Arifa Akbar 

Whistle in the Dark review – a satire on every parent’s nightmare

Emma Healey’s story about a teenager’s disappearance struggles with tone, but remains emotionally compelling
  
  

Author Emma Healey.
‘Painful pathos’: Emma Healey. Photograph: Emily Gray Photography

There were several striking absences in Emma Healey’s debut novel, Elizabeth Is Missing, from an elderly woman suffering with memory loss through dementia, to the disappearance of her sister decades earlier and the eponymous Elizabeth.

That book received an avalanche of praise and bestseller stardom. This second novel, Whistle in the Dark, toys with the same subjects of disappearance and blots on the memory, except that the narrative intrigue is built around what happens when the disappeared return and what, if anything, can be retrieved of their lost time.
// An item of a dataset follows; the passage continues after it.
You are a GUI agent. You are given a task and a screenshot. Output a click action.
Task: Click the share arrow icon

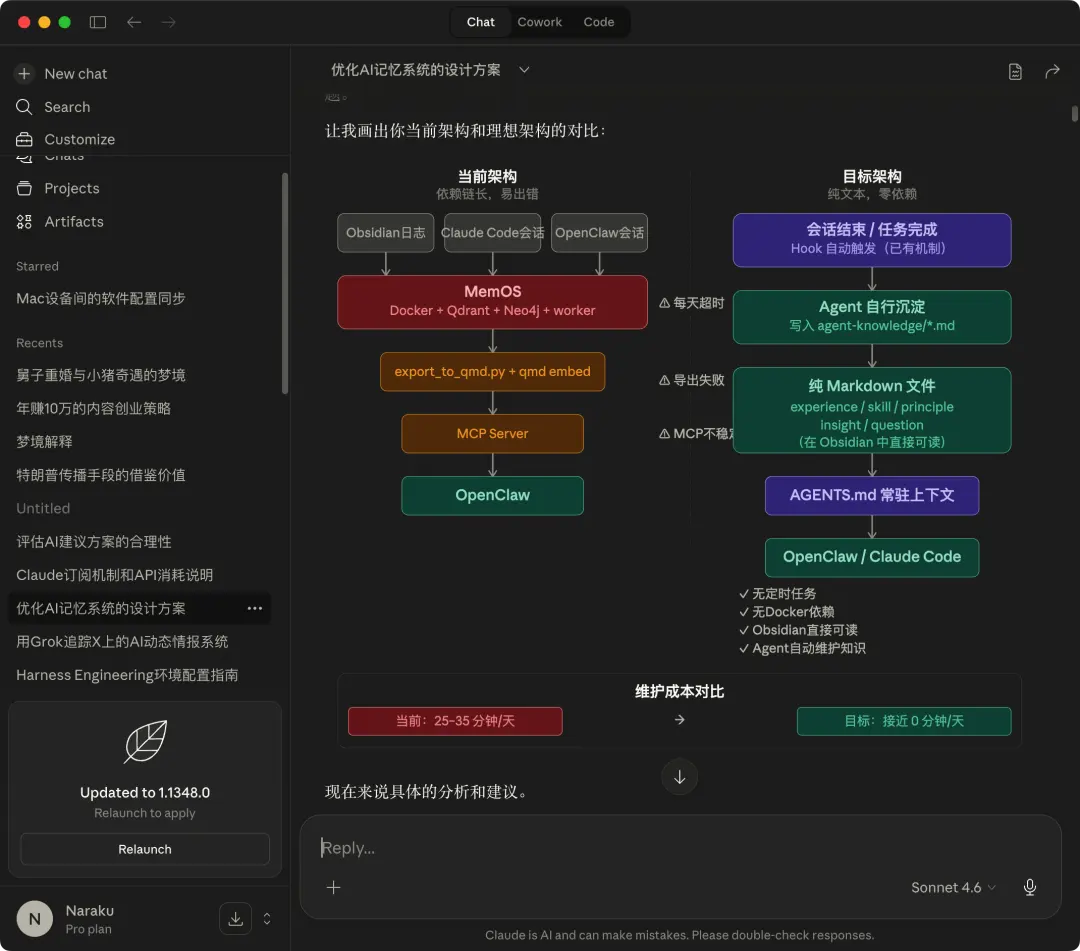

In this case, the missing person is a depressed and self-harming 15-year-old, Lana, who disappears while at an art workshop in the Peak District with her mother, Jen. She reappears after four days, bleeding and injured but alive. She is questioned by her parents and the police as to her whereabouts, but her answer remains stubbornly the same: she got lost and can’t remember. So begins, in part, the story of a mother desperate to discover what damage lies beneath Lana’s blanket of amnesia. She suspects sexual assault and sees the lurking presence of predatory men everywhere in her investigations.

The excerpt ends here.